:: TEXT BLOCK ::
>> Start

According to one embodiment, the particles of formula LiNi0.4Mn1.6O4 are dispersed in an organic solvent chosen from alcohols, in particular isopropanol.
In accordance with the present invention, the process comprises a stage (ii) which consists in preparing an anhydrous composition comprising at least one alkoxide compound of formula R1t(R2X)uA(OR3)z-(t+u) as defined above.
Preferably, stage (ii) of the process in accordance with the invention consists in preparing an anhydrous solution comprising at least one alkoxide compound of formula R1t(R2X)uA(OR3)z-(t+u) as defined above.
Thus, the alkoxide compounds can be completely dissolved in the anhydrous composition during stage (ii) in order to obtain a transparent solution.
Preferably, A is chosen from titanium, iron, aluminum, zinc, indium, copper, silicon, tin, yttrium, boron, chromium, manganese, vanadium, zirconium and their mixtures.
More preferably, A is chosen from the transition metals, in particular zirconium, the elements of Group IIIA, in particular aluminum, and the elements of Group IVA, in particular silicon.
According to a preferred embodiment, A is chosen from zirconium, aluminum and silicon, in particular zirconium.
Preferably, in the formula R1t(R2X)uA(OR3)z-(t+u), t is equal to 0, u is equal to 0 and z is equal to 4.
Preferably, z−(t+u) is nonzero.
Preferably, R3 represents a C2-C4, preferably C2-C3 and more particularly C3 hydrocarbon radical.
According to a preferred embodiment, the alkoxide compounds are chosen from the compounds Si(OC2H5)4, Zr (OC3H7)4 and Al (OC3H7)3, in particular Zr(OC3H7)4.
The alkoxide compounds can be present in the anhydrous composition prepared in stage (ii) in a concentration which can range from 1 to 10−5 mol·l−1 and preferably in a concentration which can range from 10−4 to 10−2 mol·l−1.
The anhydrous composition prepared in stage (ii) can comprise at least one organic solvent chosen from alcohols, N-methyl-2-pyrrolidone, dimethylformamide, ethers, glycol, dimethyl silicone and their mixtures.
Preferably, the organic solvent is chosen from alcohols, in particular isopropanol.
The anhydrous composition prepared in stage (ii) can also comprise at least one collating agent.
The collating agent makes it possible to control the rate of hydrolysis and of condensation of the alkoxide precursor so as to prevent the formation of particles of oxides.
Preferably, the collating agent is chosen from β-diketones, which are saturated and unsaturated (in particular acetylacetone or 3-allylpentane-2,4-dione), and β-ketoesters (such as methacryloyloxyethyl acetoacetate, allyl acetoacetate or ethyl acetoacetate).
Preferably, the anhydrous composition comprises at least one collating agent, such as acetylacetate.
The molar ratio of the collating agent to the alkoxide compound can vary from 0.01 to 6, preferably varies from 0.1 to 4 and more preferably from 0.5 to 2.
According to a preferred embodiment, the anhydrous composition prepared during stage (ii) can comprise isopropanol and acetylacetate.
The molar ratio of alkoxide compound to specific surface of the particles to be coated (determined by the measurement of the BET specific surface) can vary from 1 to 500 μmol·cm−2 and preferably from 5 to 250 μmol·cm−2.

>> End

:: RECORDS FOR THE EXERCISE ::
>> Start

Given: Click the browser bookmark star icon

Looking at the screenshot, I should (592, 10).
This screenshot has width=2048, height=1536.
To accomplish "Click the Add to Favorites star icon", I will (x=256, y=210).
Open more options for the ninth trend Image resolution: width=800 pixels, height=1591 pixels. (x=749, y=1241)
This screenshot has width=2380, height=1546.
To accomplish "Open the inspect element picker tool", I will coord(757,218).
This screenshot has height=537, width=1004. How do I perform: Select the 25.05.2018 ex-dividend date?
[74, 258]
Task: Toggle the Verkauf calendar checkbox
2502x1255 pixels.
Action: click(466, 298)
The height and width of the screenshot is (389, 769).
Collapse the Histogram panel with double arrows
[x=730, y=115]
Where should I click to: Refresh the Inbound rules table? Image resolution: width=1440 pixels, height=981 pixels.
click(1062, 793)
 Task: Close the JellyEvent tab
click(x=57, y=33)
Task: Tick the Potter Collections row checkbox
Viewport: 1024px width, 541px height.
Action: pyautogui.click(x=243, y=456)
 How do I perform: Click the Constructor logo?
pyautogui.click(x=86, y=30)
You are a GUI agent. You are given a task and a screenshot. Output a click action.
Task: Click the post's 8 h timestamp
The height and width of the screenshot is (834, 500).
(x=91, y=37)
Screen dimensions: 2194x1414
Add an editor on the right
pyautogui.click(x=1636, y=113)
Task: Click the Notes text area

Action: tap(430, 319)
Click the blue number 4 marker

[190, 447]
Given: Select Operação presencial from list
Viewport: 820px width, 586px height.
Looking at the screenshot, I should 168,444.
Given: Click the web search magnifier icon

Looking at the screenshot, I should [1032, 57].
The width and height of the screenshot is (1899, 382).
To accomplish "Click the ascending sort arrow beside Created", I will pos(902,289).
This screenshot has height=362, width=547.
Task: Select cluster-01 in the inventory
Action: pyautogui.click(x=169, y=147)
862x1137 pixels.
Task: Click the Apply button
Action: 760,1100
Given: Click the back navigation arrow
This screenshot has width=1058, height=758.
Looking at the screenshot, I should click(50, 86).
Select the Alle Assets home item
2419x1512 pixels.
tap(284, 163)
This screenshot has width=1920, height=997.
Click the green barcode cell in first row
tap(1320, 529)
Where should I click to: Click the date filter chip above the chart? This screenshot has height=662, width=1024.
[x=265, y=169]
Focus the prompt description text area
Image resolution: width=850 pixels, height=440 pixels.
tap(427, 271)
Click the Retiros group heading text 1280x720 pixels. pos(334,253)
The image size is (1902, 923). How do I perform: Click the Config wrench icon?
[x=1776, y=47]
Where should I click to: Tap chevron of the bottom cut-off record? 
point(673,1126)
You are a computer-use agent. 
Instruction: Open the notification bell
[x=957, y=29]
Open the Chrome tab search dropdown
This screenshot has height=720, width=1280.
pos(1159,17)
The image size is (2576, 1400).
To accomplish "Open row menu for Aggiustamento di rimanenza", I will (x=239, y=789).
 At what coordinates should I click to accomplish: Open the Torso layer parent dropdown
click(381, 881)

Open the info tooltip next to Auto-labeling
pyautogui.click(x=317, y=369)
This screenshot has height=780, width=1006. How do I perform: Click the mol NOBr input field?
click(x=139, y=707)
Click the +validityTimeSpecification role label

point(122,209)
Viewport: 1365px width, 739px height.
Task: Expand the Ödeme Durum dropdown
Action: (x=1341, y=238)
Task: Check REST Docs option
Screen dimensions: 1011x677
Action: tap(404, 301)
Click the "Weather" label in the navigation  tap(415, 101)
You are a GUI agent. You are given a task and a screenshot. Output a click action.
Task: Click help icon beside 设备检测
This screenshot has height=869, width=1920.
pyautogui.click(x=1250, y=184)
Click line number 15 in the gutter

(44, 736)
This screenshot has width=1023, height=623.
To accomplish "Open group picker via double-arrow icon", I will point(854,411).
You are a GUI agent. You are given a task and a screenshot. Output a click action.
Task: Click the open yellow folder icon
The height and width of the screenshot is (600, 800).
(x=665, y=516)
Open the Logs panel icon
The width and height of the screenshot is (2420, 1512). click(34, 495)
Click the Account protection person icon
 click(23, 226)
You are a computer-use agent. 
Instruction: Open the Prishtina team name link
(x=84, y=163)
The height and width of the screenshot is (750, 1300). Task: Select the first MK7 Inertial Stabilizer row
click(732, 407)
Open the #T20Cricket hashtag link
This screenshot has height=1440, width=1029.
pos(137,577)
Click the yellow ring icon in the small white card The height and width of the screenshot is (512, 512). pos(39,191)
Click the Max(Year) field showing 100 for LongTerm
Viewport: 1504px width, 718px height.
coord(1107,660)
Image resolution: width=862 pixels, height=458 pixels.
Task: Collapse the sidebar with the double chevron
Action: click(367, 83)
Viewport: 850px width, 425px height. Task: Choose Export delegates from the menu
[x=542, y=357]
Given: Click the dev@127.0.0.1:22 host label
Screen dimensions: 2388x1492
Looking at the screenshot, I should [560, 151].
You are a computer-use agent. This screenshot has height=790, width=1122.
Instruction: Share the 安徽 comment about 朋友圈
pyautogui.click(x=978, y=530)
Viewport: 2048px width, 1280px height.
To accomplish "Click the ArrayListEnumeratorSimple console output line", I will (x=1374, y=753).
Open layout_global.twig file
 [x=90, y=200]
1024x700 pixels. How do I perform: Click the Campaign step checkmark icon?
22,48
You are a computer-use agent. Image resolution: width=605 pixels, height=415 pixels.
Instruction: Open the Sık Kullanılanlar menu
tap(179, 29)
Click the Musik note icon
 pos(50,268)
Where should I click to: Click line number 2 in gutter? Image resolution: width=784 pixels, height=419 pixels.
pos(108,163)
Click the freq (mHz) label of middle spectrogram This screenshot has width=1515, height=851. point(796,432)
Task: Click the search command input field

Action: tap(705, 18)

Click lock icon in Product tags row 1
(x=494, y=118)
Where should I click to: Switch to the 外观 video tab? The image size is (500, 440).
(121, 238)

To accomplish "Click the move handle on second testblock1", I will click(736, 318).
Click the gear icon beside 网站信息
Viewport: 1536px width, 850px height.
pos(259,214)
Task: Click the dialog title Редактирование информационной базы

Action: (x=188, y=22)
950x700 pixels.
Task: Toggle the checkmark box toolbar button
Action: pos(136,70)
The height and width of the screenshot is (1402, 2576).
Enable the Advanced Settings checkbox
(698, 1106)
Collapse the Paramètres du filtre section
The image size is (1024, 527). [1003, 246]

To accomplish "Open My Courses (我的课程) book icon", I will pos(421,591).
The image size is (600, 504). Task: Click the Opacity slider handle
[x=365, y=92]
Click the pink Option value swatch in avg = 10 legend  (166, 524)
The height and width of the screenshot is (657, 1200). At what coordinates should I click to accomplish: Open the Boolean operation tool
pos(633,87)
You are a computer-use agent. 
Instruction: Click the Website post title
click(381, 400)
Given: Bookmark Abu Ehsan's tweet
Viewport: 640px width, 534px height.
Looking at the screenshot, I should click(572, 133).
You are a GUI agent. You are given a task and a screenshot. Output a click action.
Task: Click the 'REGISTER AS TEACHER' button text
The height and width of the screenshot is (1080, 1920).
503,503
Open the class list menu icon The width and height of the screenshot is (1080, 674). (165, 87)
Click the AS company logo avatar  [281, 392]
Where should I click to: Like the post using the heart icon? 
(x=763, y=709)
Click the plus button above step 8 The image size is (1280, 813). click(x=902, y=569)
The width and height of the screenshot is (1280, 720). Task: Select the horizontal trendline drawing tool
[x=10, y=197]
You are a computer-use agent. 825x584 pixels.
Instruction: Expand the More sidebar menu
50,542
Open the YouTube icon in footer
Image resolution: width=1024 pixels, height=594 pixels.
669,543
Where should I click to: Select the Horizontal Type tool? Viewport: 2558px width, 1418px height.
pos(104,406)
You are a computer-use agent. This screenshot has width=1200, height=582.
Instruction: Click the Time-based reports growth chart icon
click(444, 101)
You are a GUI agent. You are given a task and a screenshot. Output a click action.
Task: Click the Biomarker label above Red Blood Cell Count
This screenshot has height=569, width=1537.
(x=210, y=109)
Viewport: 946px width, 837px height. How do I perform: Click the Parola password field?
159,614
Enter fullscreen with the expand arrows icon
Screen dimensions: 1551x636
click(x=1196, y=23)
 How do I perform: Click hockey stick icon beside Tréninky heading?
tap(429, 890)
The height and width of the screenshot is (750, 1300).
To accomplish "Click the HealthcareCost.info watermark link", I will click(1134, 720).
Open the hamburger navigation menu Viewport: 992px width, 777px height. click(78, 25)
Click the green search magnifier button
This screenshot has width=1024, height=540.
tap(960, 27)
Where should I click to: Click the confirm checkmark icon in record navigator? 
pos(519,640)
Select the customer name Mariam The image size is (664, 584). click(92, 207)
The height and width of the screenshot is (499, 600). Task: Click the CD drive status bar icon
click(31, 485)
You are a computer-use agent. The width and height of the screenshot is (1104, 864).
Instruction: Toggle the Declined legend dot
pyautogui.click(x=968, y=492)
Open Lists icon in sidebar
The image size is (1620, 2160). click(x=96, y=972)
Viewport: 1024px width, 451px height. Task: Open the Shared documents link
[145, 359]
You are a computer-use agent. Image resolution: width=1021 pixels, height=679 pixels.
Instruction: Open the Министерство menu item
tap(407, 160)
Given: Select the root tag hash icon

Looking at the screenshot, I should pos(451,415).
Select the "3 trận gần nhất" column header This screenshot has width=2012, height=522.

>> End

:: TO BE DONE ::
1: According to the process description, which organic solvent is preferred for the anhydrous composition prepared in stage (ii)?
2: Give the lines of the records starting at the line that contains "Click line number 15 in the gutter" and ending at the line that contains "I will point(854,411)." as a Markdown table with columns Num and Content, one numbered row per line and blank lines left out.

:: THE RESPONSES ::
1: Alcohols, in particular isopropanol.

2:
| Num | Content |
|---|---|
| 1 | Click line number 15 in the gutter |
| 2 | (44, 736) |
| 3 | This screenshot has width=1023, height=623. |
| 4 | To accomplish "Open group picker via double-arrow icon", I will point(854,411). |